Smart Maps

Smart maps are a custom map type powered by Pathom resolvers.

With smart maps, you can leverage the power of Pathom processing using the accessible standard Clojure map interfaces.

Using smart maps

To create a smart map, we need the indexes with resolvers, here is a basic example:

(:require [com.wsscode.pathom3.connect.indexes :as pci]
[com.wsscode.pathom3.connect.operation :as pco]
[ :as psm]))
(pco/defresolver full-name [{::keys [first-name last-name]}]
{::full-name (str first-name " " last-name)})
(def indexes (pci/register full-name))
(def person-data {::first-name "Anne" ::last-name "Frank"})
(def smart-map (psm/smart-map indexes person-data))
; if you lookup for a key in the initial data, it works the same way as a regular map
(::first-name smart-map) ; => "Anne"
; but when you read something that's not there, it will trigger the Pathom engine to
; fulfill the attribute
(::full-name smart-map) ; => "Anne Frank"

When you start a smart map, Pathom creates an atom with the initial data, and then when you request some new information, Pathom triggers the resolver engine, merges the result in the same atom and returns the value for that key, effectively caching it.

This way, the subsequent accesses have the same speed as a local entry.

Nested maps

Nested map values are wrapped with a smart map using the same environment configuration. For example:

(pco/defresolver full-name [{::keys [first-name last-name]}]
{::full-name (str first-name " " last-name)})
(pco/defresolver anne []
{::anne {::first-name "Anne" ::last-name "Frank"}})
(def indexes (pci/register [full-name anne]))
(def smart-map (psm/smart-map indexes))
(::anne smart-map) ; => {::first-name "Anne" ::last-name "Frank"}
; nested access
(-> smart-map ::anne ::full-name) ; => "Anne Frank"

This only applies to native Clojure/script maps. It doesn't wrap records and other custom map types.

Nested sequences

It also applies for maps inside sequences:

(pco/defresolver full-name [{::keys [first-name last-name]}]
{::full-name (str first-name " " last-name)})
(pco/defresolver stars []
[{::first-name "Luke" ::last-name "Skywalker"}
{::first-name "Darth" ::last-name "Vader"}
{::first-name "Han" ::last-name "Solo"}]})
(def indexes (pci/register [full-name stars]))
(def smart-map (psm/smart-map indexes))
; nested access on sequences
(mapv ::full-name (::star-wars-characters smart-map))
; => ["Luke Skywalker"
; "Darth Vader"
; "Han Solo"]

Smart maps do the conversion of sequence items to smart maps on the sequence read.
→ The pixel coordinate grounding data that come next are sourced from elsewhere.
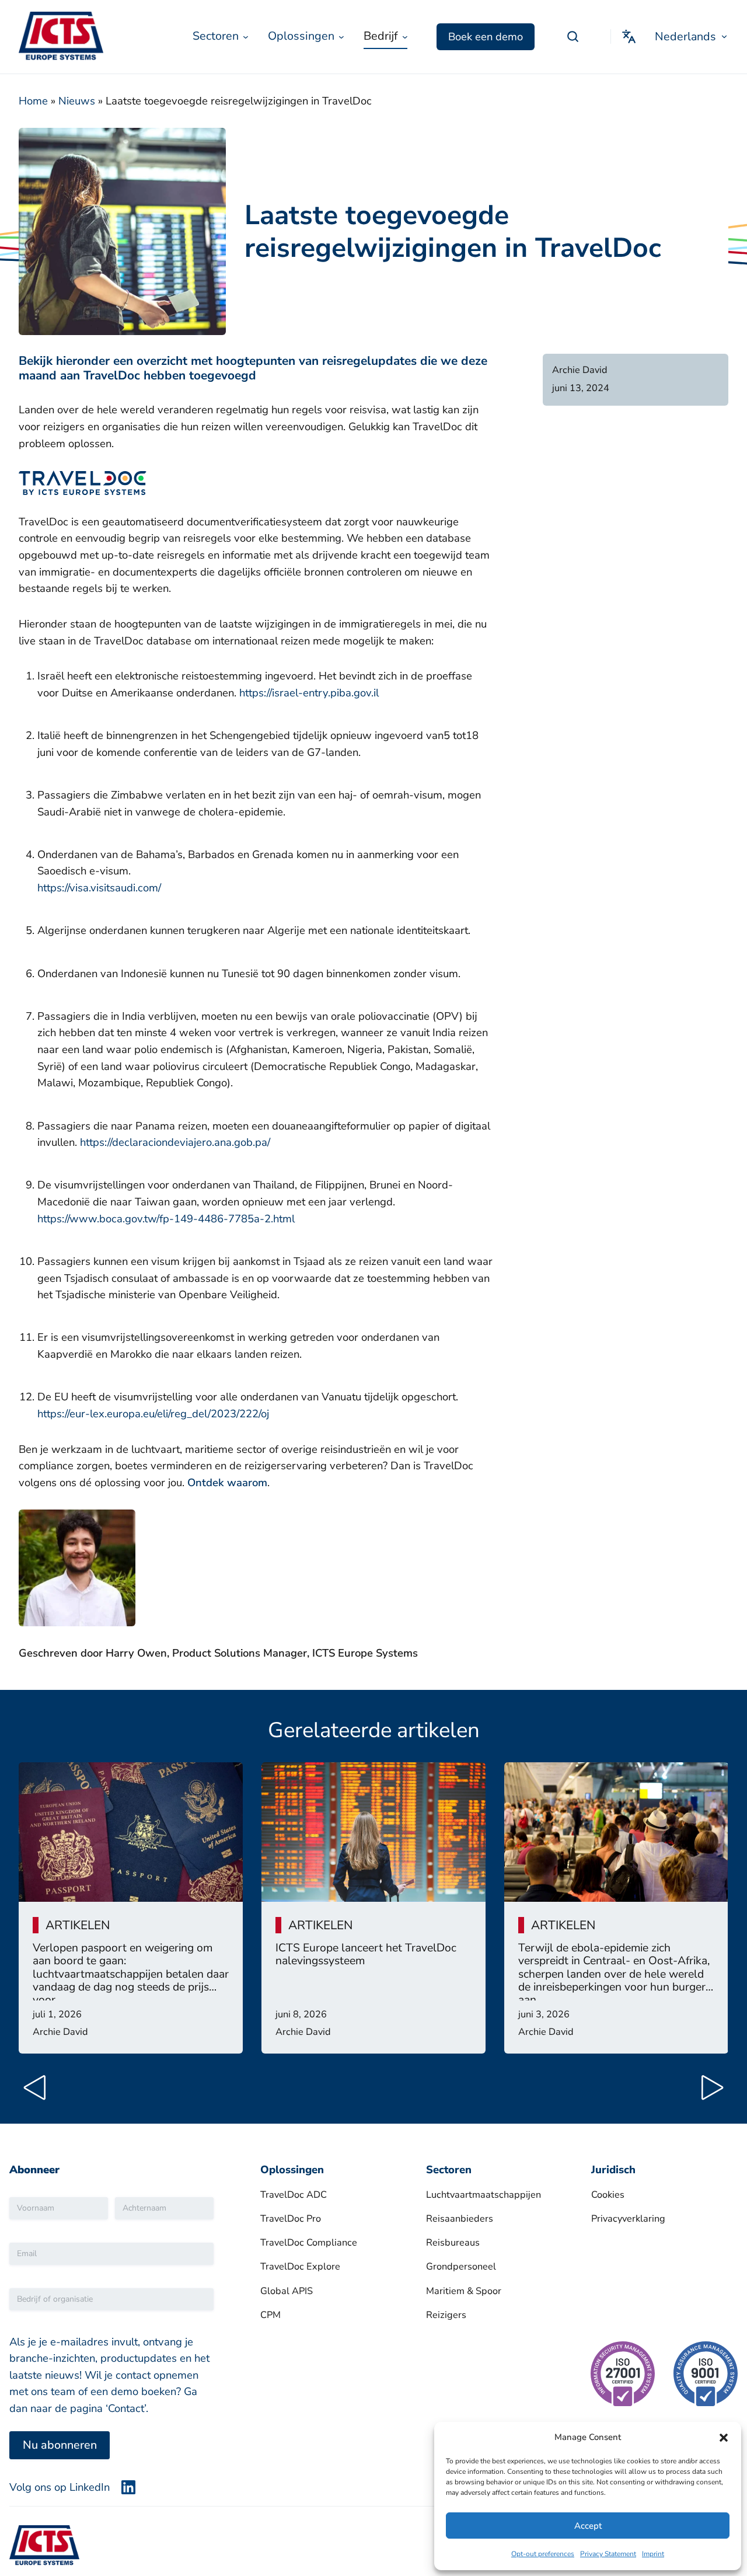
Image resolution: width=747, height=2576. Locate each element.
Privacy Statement (608, 2553)
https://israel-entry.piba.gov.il (309, 692)
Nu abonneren (60, 2445)
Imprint (653, 2553)
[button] (723, 2437)
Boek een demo (485, 36)
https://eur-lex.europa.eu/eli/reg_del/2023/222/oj (153, 1413)
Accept (588, 2526)
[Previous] (40, 2091)
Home (33, 101)
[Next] (707, 2091)
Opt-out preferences (542, 2553)
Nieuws (76, 101)
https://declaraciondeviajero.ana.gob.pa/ (175, 1142)
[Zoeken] (572, 37)
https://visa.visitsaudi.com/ (99, 887)
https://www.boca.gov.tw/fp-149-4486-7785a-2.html (166, 1218)
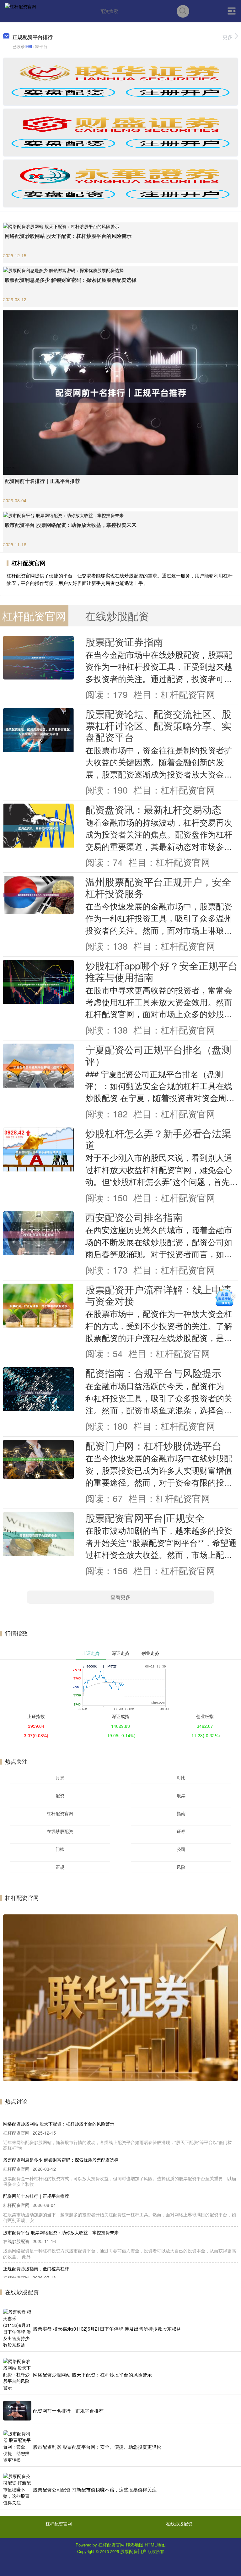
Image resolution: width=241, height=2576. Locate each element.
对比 (181, 1777)
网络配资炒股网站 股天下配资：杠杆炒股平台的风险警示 (68, 235)
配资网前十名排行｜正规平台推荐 (42, 480)
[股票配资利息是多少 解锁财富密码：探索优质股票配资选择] (120, 269)
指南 (181, 1813)
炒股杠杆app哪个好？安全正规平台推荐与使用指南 (161, 971)
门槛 (60, 1849)
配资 (60, 1795)
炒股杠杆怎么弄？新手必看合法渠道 (158, 1139)
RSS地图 (134, 2544)
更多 (227, 37)
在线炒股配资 (60, 1831)
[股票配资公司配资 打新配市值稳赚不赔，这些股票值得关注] (17, 2489)
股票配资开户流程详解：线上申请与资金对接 (158, 1295)
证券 (181, 1831)
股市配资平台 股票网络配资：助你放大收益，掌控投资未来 (71, 524)
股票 (181, 1795)
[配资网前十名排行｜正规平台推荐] (120, 392)
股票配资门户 (133, 2551)
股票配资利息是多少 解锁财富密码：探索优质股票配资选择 (71, 279)
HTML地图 (155, 2544)
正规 (60, 1867)
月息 (60, 1777)
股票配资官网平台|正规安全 (145, 1518)
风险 (181, 1867)
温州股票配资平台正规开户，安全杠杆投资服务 (158, 887)
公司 (181, 1849)
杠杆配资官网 (60, 1813)
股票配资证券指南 (124, 641)
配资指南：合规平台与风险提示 (153, 1373)
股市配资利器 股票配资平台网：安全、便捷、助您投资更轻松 (97, 2446)
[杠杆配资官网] (20, 10)
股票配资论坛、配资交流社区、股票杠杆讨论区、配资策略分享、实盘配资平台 (158, 725)
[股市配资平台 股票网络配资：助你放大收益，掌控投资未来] (120, 514)
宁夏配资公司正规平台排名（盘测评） (158, 1055)
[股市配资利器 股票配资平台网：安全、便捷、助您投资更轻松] (17, 2446)
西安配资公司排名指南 (134, 1217)
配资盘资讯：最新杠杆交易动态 (153, 809)
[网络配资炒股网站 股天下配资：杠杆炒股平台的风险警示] (120, 225)
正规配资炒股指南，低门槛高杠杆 (36, 2268)
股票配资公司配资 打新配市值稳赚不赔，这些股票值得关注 (95, 2489)
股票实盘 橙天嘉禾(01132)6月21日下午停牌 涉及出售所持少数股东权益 (107, 2328)
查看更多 (120, 1597)
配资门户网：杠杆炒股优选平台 (153, 1445)
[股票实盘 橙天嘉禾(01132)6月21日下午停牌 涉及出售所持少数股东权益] (17, 2328)
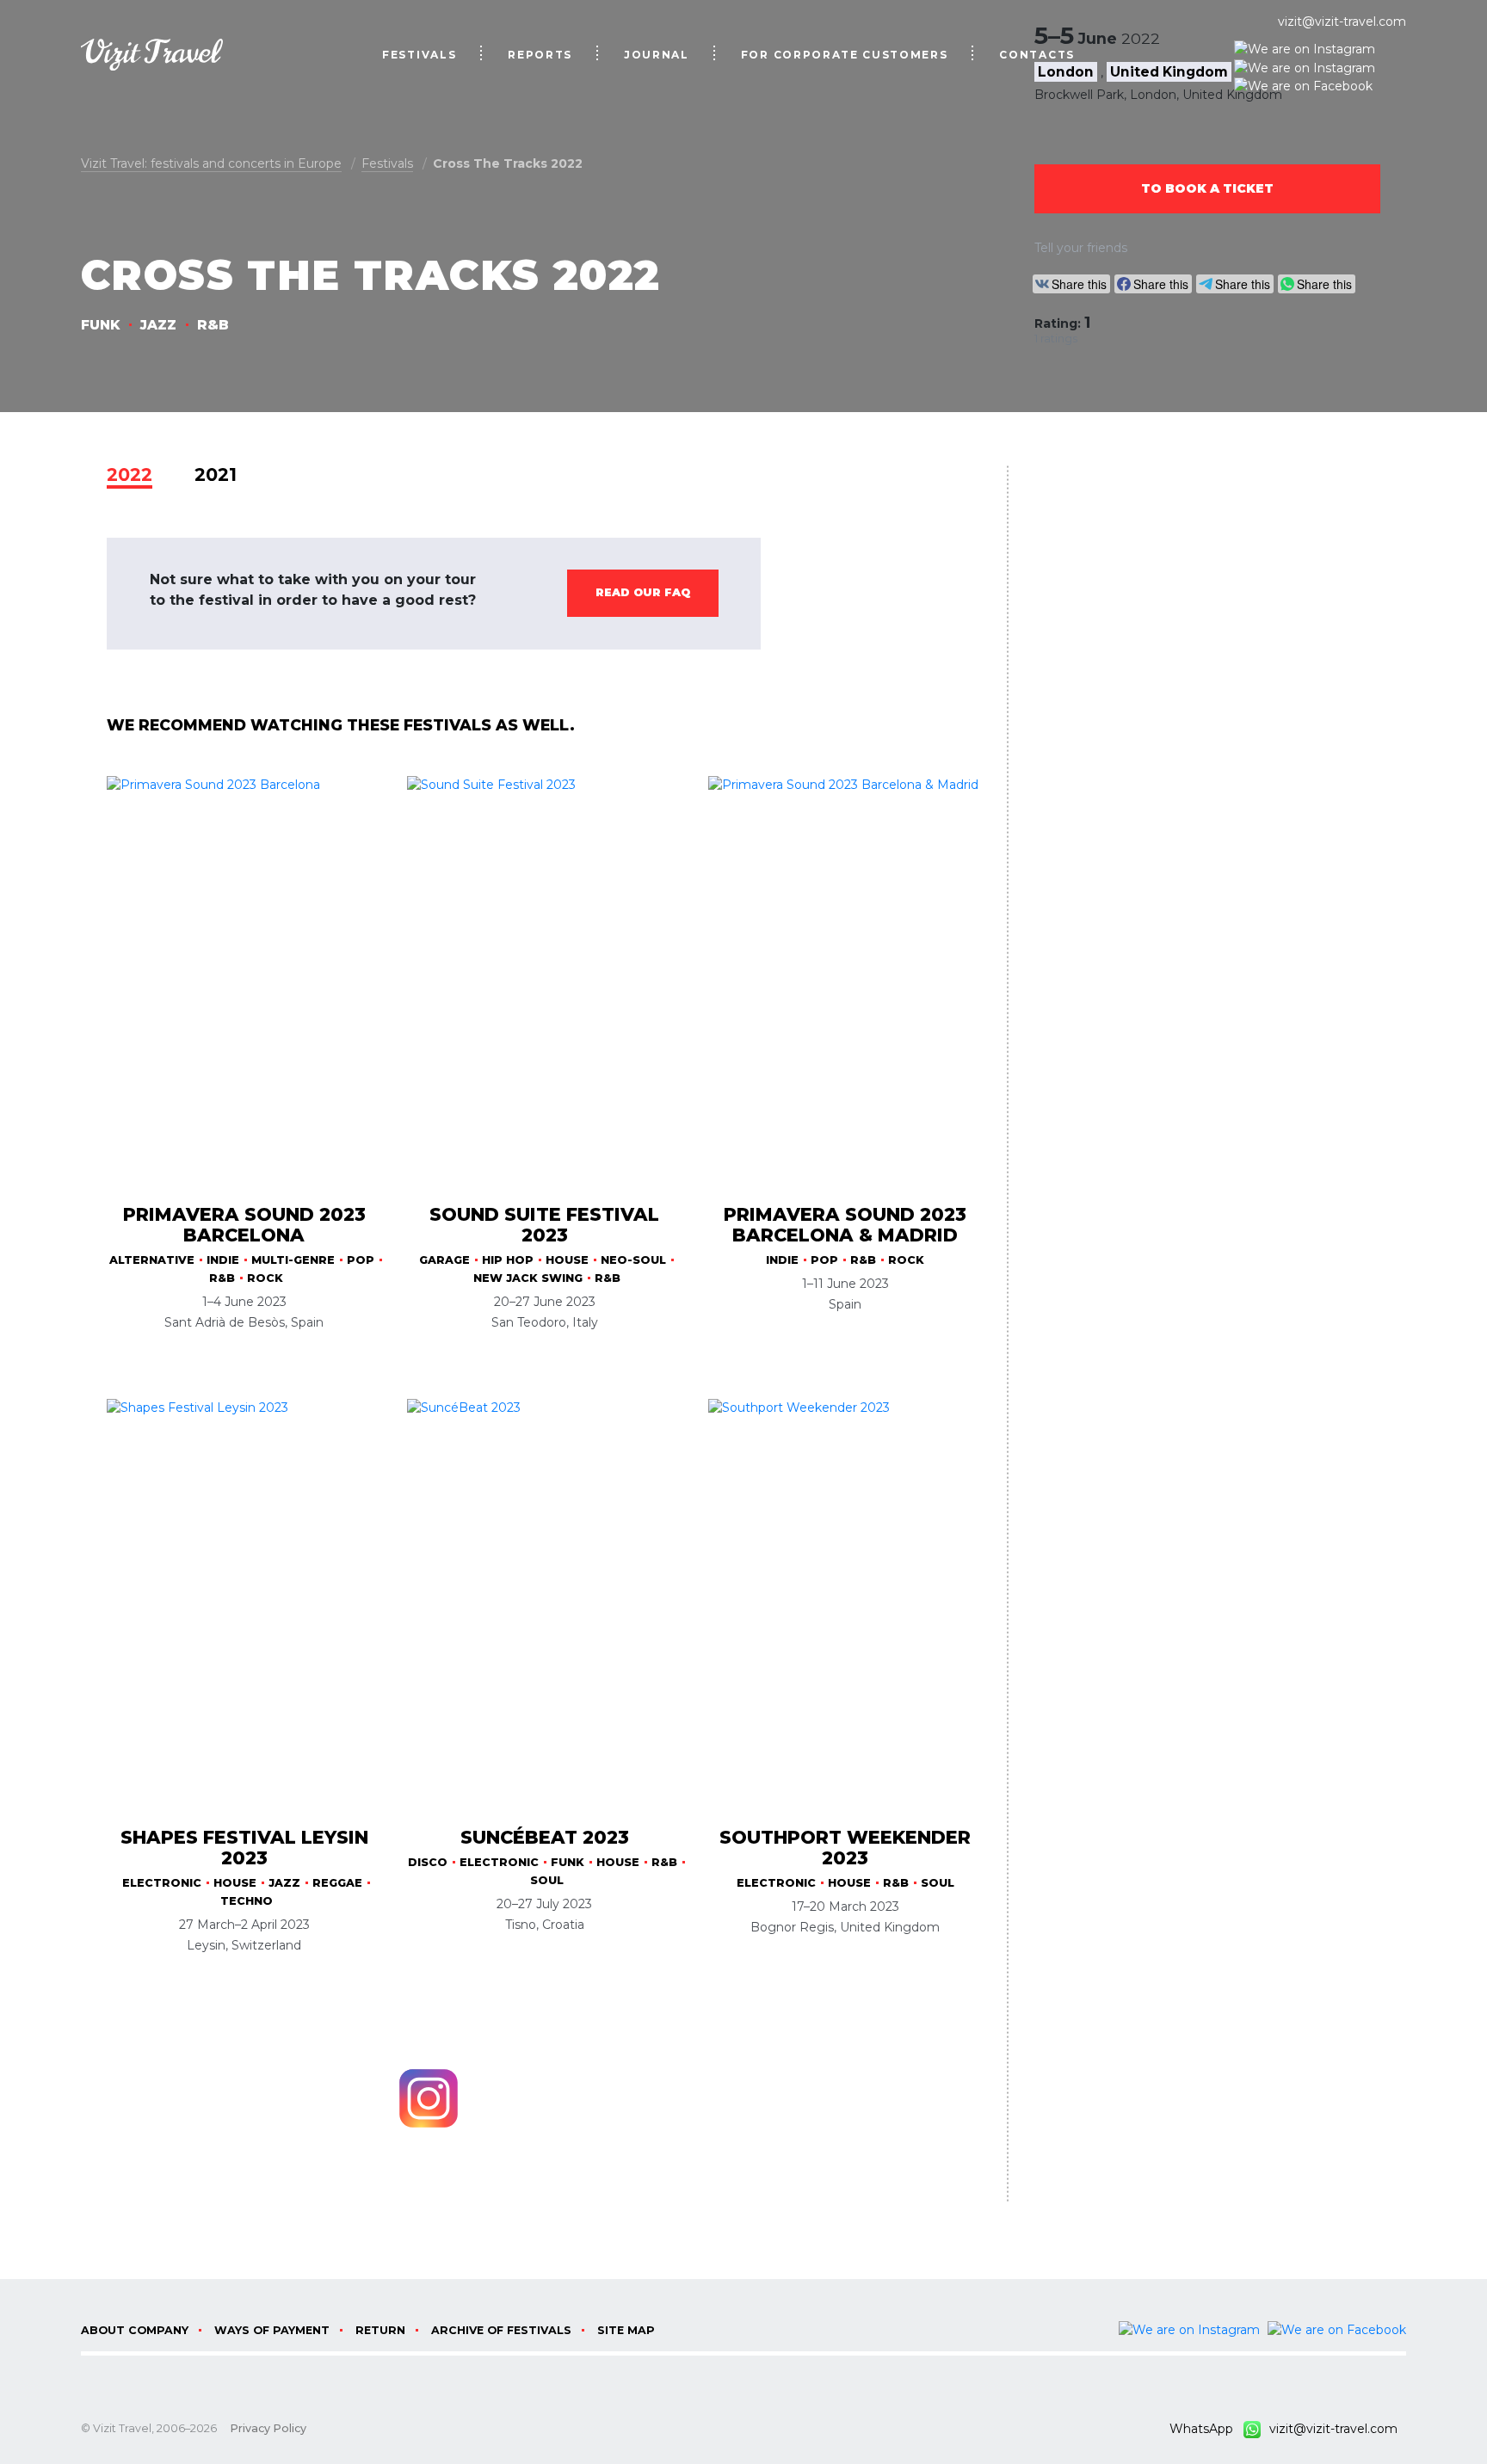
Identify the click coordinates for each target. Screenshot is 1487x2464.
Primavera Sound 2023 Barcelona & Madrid (845, 1225)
This means that anytime you read a sequence on a smart map, if the sequence is a vector, that scan will be done eagerly. Otherwise, it will use map, and the processing is lazy.

Error modes

By default, if some error happens during the Pathom process, the Smart Map is going to be silent about it. You can allow the errors to flow up by using the psm/with-error-mode helper:

(pco/defresolver error-resolver []
{:error (throw (ex-info "Error" {}))})
(let [sm (-> (pci/register error-resolver)
(psm/with-error-mode ::psm/error-mode-loud)
(:error sm))
; => Execution error (ExceptionInfo) at ...
; Error

The options for error mode are:

  • ::psm/error-mode-silent (default): Return nil as the value, don't throw errors.
  • ::psm/error-mode-loud: Throw the errors on read.

Disable nested wrap

You can disable the automatic nest wrap using (psm/with-wrap-nested? false) in the env.

(psm/smart-map (-> indexes
(psm/with-wrap-nested? false)
{:initial-data "value"}))

Then all values will return as-is.


You can manually wrap nested values in the same way the library does by using the same env on the value, for example:

(psm/smart-map (psm/sm-env smart-map) (::map-value smart-map))

Preload data

If you know the attributes you will need ahead of time, it's more efficient to load then in a single run than fetching one by one lazily.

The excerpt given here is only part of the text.